Remember what happened in the Garden of Eden when God exposed the sin of Adam & Eve? They quickly learned to play the blame game as Adam blamed his wife and Eve blamed the serpent. It’s interesting to me that they must have known that God knew the truth, and yet, they still tried to place the blame on another.
Being the descendants of Adam and Eve, we’ve all learned to play the blame game as well. Imagine this scenario....
When Stevie took Johnny’s toy car, Johnny quickly began his retribution by hitting Stevie on top of the head with a toy bat. When called to answer for his actions, Johnny said "but he took my car!" thinking this was an adequate excuse for his behavior.
Years later, John is in an argument with his wife. He's said some ugly things and realizes his hurtful words can't be taken back. His actions can't be undone. So he reverts to what he learned as a young boy and begins placing blame. He minimizes his own part in their argument and begins finding fault in his wife. Now, the damage is multiplied. While he’s trying to make himself look better, he’s just hurting his wife more.

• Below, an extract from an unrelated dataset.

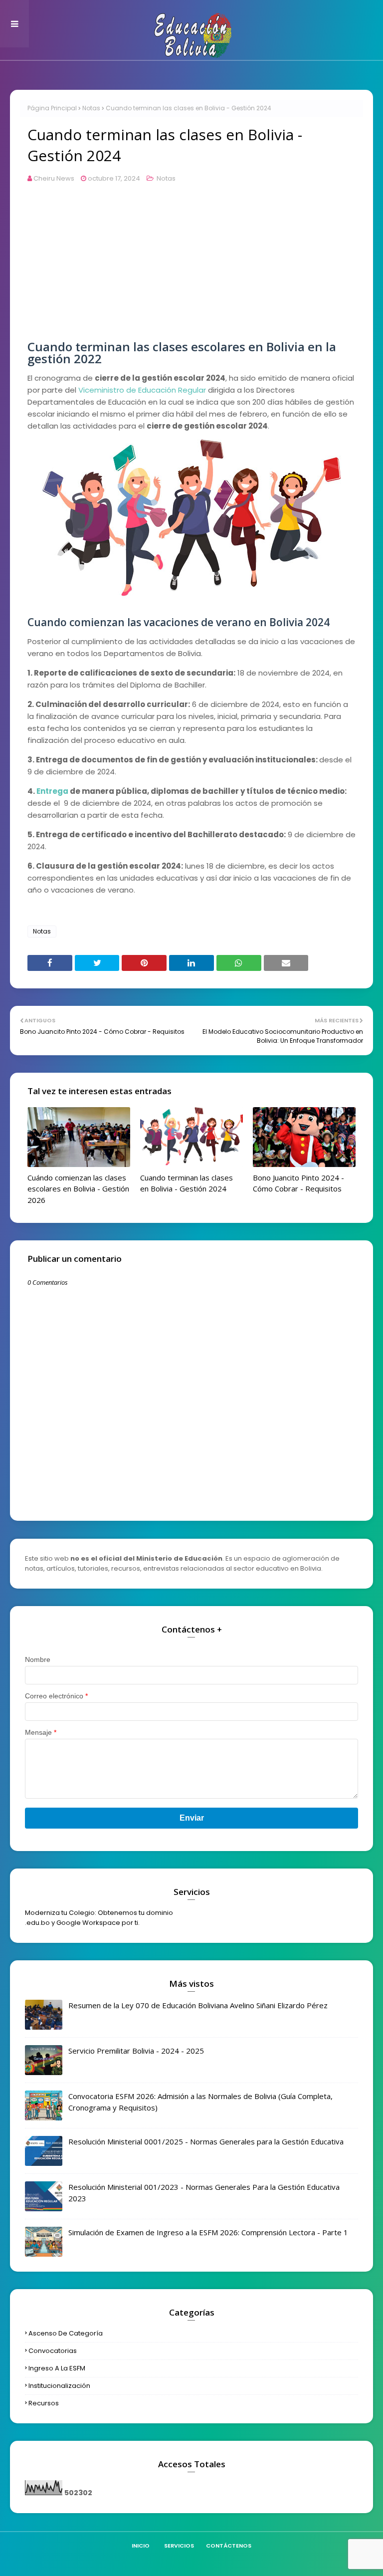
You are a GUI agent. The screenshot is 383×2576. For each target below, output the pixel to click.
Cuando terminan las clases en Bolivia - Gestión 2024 (186, 1183)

I remember my dad talking about the early days of his & Mom's marriage. At that time, he was leading a rough life. He played music in a rock-n-roll band and did a lot of the things that went along with that lifestyle. Coming home to a christian wife was very convicting for him and he said there were many night's when, knowing she would wonder where he’d been, he would come through the door and immediately start a fight with her. He said he would be loud and make a lot of noise, doing anything he could to place the blame on anyone or anything other than himself. Thankfully, things changed at our house because Dad wasn't able to outrun the Holy Spirit and after three years of Mom praying for him, gave his life to the Lord!
Looking at the fictional story and my parent’s story, was it obvious that John was wrong in putting blame onto Stevie for his wrong actions? Of course! Was it also obvious that, as an adult, John was doing additional wrong to his wife by not being honest and admitting he had wronged her? Absolutely! Just like it was obvious that my dad was trying to pick fights in order to not own up to his actions and it was God’s work in his life that changed those traits in him.
So how can we learn from this? How can we help ourselves not make the same mistakes? First of all, we stop playing the blame game and learn that as I Cor. 13 states, love does not seek it's own. We own up to our actions and take responsibility for what we do, both good and bad. Second, we humble ourselves. Admit when we're wrong, apologize and work to repair the damage we've done. In the end, our hearts will be clear and our relationships will be sweeter!